Par Afrânio Catani*
Un scénario écrit à 18 ans et jamais filmé par Glauber Rocha
Il existe une croyance répandue selon laquelle les amis bahianais sont pour la vie. Est-ce que ça pourrait être. Je pense que oui. Au moins dans mon cas, cela est confirmé. Je pense sans cesse, et le cœur serré, combien me manque mon ami bahianais Edivaldo Machado Boaventura (1933-2018), qui était tout et plus dans son état, lui qui est né à Feira de Santana. Heureusement, et grâce aux Orixás, mon autre ami de Bahia, Paulo Dory Neves est très ferme, fort, beau et secoué.
Edivaldo a été professeur à l'Université fédérale de Bahia, secrétaire d'État à l'éducation à deux reprises, président de l'Academia de Letras da Bahia, directeur général du journal Une Tarde et, au milieu des années 1980, il a conçu et créé l'Université d'État de Bahia.
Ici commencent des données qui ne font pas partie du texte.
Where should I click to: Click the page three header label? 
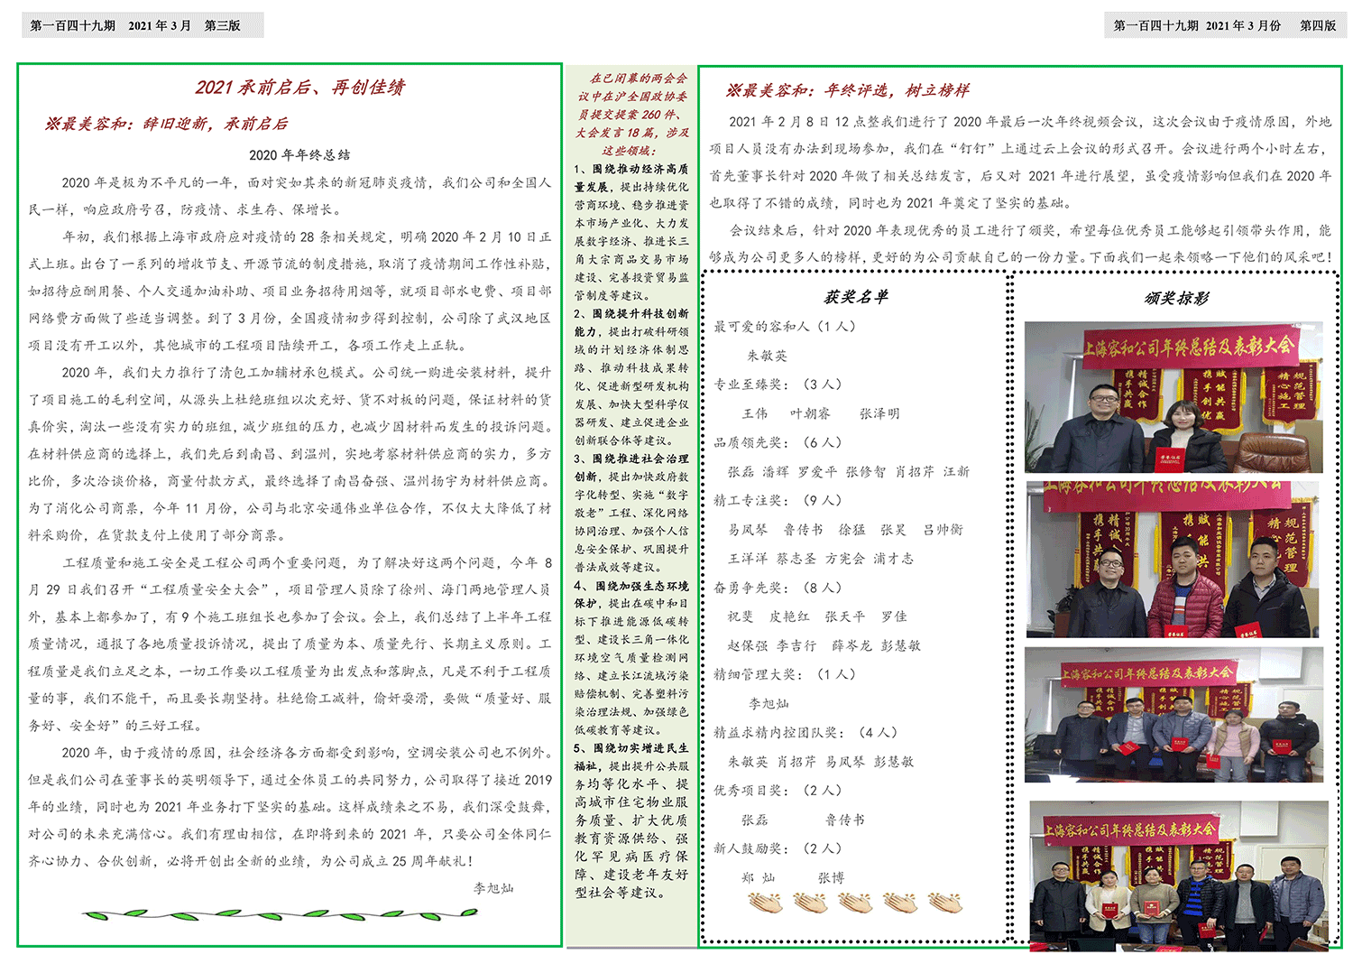[143, 25]
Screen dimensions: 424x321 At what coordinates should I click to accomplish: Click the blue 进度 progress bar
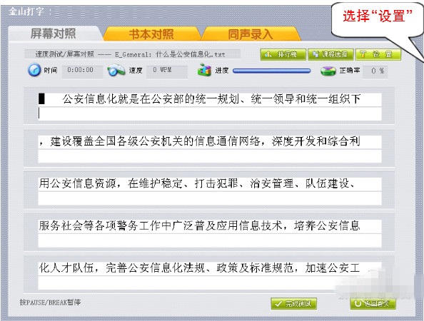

Il parlait l'anglais et le français avec élégance, était doté d'une culture humaniste enviable, notait dans des journaux ce qui l'intéressait et pouvait circuler avec aisance parmi les différentes factions politiques qui interagissaient dans l'unité fédérative dans laquelle il vivait.
Cependant, pour moi, ce qui comptait, c'était le cher ami avec qui j'ai beaucoup parlé, m'amusé et qui, parmi tant de trésors, m'a offert quelque chose de merveilleux : une copie de l'édition 1987 du scénario inédit de Glauber Rocha, Seigneur de Navegantes (1957), le premier que le garçon de l'époque a écrit, à l'âge de 18 ans. Comme tout ce qui venait d'Edivaldo était spécial, cet exemplaire n'a pas non plus fait exception : il a été dédicacé par Lúcia Rocha, la mère du cinéaste. La page de titre se lit comme suit : "à Edivaldo - Lúcia Rocha, Salvador, 9/8/87", puis corrigée à la date correcte, 9/9/1987.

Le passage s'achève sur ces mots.